"Get in," Yves shouted and gestured to her.
Behind her she heard the running footsteps again, echoing off the walls. Coming closer.
"Hurry up!" Yves pulled the handle from the driver's side and the dented blue door swung open.
Before she could pull the door shut, he'd shot down busy rue St. Antoine.
"Where were you?" Aimee asked suspiciously. Why hadn't he been with the rest of the group?
"Behind everyone." He jerked his arm towards the back of the van. "Since I do most of the video I carry the equipment. Thierry trusts me."
Aimee groaned.
"What happened to you?" His dark eyes held concern. He threw his jacket at her. "Take mine.
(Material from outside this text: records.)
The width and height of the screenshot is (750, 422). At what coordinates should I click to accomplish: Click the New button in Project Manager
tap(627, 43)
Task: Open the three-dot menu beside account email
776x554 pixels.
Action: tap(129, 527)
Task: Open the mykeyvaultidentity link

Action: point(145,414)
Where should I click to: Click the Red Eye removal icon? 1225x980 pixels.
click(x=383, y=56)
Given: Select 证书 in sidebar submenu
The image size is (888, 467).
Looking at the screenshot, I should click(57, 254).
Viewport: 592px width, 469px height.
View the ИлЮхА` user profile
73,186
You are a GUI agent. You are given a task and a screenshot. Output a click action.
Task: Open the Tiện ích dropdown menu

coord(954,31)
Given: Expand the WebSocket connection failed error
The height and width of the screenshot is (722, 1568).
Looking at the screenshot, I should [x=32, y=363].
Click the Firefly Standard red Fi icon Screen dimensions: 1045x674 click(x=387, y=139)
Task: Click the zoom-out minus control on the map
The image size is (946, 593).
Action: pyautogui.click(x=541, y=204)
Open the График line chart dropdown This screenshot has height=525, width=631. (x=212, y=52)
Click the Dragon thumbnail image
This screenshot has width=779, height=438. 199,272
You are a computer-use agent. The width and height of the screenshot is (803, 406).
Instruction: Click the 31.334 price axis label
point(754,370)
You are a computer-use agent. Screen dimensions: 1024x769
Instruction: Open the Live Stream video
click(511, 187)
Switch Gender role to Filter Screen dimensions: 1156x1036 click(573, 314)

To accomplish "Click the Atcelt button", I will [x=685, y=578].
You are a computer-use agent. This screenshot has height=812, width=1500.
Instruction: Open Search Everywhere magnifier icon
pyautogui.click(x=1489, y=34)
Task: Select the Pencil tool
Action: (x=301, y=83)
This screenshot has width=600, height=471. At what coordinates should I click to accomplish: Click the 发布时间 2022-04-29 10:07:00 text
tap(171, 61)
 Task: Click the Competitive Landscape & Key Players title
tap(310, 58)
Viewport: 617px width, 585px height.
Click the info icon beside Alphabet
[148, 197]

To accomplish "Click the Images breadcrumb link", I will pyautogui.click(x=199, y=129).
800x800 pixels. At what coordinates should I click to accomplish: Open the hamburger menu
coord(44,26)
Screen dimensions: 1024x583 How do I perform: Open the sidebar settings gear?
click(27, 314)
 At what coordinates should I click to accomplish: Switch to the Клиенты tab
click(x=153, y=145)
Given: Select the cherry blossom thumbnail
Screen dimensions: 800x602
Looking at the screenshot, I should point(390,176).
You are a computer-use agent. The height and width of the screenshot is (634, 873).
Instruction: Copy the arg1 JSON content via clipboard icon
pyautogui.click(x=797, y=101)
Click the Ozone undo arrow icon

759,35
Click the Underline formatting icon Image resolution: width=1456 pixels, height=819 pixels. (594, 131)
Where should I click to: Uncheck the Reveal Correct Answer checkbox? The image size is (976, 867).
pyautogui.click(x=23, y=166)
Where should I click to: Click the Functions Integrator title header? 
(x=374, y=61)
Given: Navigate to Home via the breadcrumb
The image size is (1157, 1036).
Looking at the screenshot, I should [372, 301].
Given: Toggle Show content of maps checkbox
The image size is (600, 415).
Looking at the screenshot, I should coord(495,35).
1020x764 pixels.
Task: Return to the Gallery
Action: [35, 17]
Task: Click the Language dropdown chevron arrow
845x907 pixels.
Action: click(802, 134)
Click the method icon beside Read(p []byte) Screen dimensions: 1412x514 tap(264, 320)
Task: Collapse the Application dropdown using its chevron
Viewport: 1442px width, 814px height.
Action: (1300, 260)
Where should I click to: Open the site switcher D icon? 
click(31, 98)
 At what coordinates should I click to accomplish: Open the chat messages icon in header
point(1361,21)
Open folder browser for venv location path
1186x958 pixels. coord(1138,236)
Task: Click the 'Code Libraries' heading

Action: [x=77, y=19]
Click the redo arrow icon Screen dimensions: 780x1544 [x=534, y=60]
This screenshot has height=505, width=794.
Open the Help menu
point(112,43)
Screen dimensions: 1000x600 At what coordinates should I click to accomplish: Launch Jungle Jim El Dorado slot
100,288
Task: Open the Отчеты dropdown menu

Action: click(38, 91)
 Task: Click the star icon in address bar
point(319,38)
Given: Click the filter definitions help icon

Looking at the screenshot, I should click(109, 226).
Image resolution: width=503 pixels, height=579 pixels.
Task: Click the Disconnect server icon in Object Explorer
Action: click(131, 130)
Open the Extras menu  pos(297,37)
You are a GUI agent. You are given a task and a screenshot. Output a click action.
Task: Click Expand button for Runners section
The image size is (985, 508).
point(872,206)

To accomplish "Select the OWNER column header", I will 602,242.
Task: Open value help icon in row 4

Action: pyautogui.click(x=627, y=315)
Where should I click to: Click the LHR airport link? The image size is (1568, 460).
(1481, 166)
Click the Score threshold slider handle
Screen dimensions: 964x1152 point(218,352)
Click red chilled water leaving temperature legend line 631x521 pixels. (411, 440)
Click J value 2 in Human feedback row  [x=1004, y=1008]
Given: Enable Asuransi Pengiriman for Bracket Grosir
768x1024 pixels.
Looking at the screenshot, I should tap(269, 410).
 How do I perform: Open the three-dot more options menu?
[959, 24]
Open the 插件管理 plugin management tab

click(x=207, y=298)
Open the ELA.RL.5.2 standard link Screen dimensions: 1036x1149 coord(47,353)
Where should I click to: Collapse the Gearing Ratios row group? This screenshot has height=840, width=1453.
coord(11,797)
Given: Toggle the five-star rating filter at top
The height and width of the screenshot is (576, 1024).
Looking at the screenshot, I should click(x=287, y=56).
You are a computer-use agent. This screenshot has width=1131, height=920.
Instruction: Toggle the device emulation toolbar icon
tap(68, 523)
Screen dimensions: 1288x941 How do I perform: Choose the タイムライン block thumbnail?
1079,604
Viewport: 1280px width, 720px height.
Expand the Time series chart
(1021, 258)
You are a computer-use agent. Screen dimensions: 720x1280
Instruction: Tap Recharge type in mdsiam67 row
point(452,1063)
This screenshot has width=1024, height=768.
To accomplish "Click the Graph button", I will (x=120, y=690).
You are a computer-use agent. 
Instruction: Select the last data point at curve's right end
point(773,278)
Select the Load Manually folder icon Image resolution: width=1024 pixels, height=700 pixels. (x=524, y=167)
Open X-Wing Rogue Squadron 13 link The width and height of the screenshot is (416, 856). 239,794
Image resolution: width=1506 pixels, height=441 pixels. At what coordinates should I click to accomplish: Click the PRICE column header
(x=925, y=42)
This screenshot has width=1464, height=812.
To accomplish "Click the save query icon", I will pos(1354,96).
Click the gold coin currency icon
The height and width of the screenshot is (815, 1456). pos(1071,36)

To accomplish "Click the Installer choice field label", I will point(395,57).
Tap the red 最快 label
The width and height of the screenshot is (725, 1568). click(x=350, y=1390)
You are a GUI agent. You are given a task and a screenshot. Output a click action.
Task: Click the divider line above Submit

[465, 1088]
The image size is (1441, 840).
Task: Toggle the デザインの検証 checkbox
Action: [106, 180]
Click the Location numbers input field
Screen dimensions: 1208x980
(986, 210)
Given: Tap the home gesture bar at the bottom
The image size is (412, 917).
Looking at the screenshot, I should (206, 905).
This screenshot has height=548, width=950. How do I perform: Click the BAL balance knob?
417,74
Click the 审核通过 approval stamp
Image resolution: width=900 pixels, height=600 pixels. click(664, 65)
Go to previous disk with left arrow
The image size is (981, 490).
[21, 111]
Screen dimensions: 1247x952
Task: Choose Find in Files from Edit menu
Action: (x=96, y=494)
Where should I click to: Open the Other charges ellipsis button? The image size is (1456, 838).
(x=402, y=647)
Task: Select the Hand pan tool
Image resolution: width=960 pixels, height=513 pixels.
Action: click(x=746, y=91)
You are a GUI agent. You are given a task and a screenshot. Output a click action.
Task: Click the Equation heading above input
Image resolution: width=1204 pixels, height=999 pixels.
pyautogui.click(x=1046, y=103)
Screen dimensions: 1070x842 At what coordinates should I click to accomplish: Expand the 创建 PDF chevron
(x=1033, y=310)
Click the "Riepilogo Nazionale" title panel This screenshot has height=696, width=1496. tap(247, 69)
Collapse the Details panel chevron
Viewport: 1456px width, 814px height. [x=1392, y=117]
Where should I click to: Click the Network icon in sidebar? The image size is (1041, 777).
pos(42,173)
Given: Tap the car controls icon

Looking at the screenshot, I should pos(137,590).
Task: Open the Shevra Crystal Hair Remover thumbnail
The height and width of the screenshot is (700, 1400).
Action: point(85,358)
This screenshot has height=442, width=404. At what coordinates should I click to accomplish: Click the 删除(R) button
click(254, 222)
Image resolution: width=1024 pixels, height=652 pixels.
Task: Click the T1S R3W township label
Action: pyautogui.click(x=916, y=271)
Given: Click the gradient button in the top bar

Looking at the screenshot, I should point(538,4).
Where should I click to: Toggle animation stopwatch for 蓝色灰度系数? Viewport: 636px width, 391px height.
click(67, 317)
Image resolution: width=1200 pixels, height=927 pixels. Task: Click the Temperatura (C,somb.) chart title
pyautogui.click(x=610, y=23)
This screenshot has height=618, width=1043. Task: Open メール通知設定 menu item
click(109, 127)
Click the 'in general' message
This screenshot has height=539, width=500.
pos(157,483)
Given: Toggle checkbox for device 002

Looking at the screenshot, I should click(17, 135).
It's warmer."
"No thanks." She couldn't take her smelly, ripped leather jacket off since the recorder was still taped to her back and the videos bulged out of her tank top.
"I need some anesthetic," she said. "Let's get a drink."
Yves jerked the van to a stop in a narrow alley off Bastille, still in the Marais. A waiter shuttered the windows from inside a murky bistro on the corner. She heard strains of a jazz guitar as the door opened and a laughing couple spilled out. If she concentrated, she could probably make her feet walk to the corner and cause a ruckus so the bistro would let them in.
"Listen, this shoulder hurts," she said, feeling giddy.
"I've got just the right thing for that." His black eyes bored into her with a laserlike intensity.
"I seriously need a drink." She started to giggle and didn't know why.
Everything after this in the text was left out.